▶ TASK BRIEF
Wherever a line of the listing holds the string "blue", copy that line.

▶ SUPPLIED RECORDS

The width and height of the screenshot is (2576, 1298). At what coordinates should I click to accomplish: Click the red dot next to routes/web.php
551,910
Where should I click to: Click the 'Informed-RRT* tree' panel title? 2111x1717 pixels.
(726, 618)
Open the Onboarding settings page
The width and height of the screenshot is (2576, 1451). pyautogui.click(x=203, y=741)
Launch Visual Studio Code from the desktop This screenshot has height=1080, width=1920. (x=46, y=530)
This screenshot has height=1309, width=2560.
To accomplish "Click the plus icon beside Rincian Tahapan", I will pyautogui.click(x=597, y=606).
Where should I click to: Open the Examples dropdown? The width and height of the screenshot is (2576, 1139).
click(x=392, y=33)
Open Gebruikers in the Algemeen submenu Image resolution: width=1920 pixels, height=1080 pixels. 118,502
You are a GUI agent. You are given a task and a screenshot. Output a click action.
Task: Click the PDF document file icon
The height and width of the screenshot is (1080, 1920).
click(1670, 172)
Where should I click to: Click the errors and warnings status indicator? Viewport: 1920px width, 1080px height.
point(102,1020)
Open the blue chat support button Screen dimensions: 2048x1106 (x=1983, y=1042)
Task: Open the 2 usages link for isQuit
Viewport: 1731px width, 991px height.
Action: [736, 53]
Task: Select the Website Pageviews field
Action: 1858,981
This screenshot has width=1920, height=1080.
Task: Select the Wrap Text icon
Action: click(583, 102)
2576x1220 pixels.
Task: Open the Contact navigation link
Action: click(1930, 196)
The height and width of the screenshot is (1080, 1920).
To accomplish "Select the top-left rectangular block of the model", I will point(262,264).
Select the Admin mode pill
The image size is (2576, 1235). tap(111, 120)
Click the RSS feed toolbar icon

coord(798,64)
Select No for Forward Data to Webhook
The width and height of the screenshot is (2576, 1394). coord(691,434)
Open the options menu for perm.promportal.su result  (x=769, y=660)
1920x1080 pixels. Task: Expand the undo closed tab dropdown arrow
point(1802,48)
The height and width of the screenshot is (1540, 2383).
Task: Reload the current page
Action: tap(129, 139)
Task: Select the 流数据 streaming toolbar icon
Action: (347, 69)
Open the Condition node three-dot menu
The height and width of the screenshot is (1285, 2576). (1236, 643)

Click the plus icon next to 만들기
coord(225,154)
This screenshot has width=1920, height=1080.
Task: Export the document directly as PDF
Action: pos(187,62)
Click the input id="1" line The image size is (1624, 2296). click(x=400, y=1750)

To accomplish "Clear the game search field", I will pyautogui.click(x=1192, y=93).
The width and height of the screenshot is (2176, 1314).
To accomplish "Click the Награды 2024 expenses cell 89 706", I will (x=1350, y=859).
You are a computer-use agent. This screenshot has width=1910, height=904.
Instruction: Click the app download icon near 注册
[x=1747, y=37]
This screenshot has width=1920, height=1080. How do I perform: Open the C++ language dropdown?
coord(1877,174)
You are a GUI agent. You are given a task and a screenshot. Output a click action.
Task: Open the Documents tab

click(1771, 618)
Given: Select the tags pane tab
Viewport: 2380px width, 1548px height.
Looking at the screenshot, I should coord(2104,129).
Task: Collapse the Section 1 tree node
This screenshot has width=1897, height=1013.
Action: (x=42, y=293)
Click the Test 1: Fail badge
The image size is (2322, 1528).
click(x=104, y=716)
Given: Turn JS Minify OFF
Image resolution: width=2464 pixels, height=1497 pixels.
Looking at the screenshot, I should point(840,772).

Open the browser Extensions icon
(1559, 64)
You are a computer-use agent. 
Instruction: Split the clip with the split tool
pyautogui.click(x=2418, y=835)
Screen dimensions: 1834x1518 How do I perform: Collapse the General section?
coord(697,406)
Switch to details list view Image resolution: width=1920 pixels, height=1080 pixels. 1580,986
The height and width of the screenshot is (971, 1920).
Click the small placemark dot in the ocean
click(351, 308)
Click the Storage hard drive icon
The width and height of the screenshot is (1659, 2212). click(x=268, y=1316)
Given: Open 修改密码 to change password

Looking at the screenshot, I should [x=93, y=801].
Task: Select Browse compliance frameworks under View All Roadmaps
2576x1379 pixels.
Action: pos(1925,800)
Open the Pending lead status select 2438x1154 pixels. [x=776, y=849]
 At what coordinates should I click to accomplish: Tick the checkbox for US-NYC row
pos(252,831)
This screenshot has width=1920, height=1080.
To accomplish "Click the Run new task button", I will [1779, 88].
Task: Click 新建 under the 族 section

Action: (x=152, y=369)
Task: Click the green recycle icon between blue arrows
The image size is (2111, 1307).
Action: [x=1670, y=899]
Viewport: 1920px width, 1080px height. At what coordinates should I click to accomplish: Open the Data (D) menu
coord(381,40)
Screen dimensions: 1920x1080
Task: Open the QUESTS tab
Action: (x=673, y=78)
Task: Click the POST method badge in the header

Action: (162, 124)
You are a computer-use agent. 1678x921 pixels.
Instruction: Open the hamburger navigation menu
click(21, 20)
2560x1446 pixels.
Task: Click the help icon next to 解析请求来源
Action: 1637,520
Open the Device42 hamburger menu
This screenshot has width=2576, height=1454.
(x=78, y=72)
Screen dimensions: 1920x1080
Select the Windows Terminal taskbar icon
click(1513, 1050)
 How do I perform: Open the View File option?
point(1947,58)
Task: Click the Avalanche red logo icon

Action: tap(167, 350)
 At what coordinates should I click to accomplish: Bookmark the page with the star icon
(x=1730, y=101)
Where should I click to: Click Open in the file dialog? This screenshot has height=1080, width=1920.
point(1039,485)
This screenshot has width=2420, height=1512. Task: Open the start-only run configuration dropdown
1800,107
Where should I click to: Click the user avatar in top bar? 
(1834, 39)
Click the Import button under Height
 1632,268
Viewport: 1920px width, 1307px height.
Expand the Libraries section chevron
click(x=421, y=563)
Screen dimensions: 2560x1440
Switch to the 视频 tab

▶ PROBLEM SOLUTION
Open the blue chat support button Screen dimensions: 2048x1106 (x=1983, y=1042)
Task: Click the green recycle icon between blue arrows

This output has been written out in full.